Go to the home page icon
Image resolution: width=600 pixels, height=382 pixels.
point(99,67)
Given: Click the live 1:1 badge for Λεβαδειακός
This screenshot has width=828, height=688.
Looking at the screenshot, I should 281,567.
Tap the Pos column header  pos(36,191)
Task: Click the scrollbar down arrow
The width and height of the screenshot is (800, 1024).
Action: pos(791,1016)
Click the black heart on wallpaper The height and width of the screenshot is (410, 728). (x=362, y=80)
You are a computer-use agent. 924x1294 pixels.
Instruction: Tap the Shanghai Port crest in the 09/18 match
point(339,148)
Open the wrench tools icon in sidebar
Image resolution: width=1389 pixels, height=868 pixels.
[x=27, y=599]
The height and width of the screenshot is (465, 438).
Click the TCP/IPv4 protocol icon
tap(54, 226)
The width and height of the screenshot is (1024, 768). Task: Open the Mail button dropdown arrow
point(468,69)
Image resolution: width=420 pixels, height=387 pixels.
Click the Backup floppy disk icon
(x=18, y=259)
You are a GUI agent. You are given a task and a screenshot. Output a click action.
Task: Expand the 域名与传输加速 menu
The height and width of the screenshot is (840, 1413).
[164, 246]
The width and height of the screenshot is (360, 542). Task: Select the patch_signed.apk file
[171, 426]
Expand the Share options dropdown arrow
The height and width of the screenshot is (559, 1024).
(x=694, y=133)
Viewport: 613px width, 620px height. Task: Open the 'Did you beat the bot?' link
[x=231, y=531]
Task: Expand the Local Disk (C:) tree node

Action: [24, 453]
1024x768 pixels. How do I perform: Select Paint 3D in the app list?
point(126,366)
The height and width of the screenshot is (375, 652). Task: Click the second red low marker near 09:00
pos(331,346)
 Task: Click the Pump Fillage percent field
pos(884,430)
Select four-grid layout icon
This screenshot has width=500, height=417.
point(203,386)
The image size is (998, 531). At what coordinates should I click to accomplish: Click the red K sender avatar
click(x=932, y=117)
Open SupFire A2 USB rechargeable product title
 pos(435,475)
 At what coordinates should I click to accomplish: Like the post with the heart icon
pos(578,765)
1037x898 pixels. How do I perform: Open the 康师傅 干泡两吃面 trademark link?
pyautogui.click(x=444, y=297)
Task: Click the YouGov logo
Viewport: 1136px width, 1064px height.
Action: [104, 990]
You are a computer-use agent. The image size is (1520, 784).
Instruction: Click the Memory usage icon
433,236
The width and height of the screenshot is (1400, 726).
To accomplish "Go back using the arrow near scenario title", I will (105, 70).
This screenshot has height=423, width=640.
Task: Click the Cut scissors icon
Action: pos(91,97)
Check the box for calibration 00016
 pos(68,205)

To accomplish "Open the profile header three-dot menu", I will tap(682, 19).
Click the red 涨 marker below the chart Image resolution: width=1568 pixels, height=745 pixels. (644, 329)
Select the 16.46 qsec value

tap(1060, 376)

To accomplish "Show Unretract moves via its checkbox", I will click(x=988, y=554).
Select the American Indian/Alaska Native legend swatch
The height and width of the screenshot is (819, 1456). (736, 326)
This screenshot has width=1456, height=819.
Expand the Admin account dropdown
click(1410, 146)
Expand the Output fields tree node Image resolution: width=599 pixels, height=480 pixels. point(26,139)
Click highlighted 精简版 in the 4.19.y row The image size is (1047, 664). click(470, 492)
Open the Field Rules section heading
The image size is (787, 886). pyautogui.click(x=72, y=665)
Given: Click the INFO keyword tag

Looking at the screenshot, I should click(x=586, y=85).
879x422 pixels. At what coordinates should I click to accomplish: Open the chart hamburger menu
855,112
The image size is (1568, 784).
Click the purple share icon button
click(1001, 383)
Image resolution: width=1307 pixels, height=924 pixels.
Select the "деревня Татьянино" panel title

==================================================

## [What the task asks]
State the number of lines in the records above that contain the string "header", and give nothing else.

## [Result for this task]
2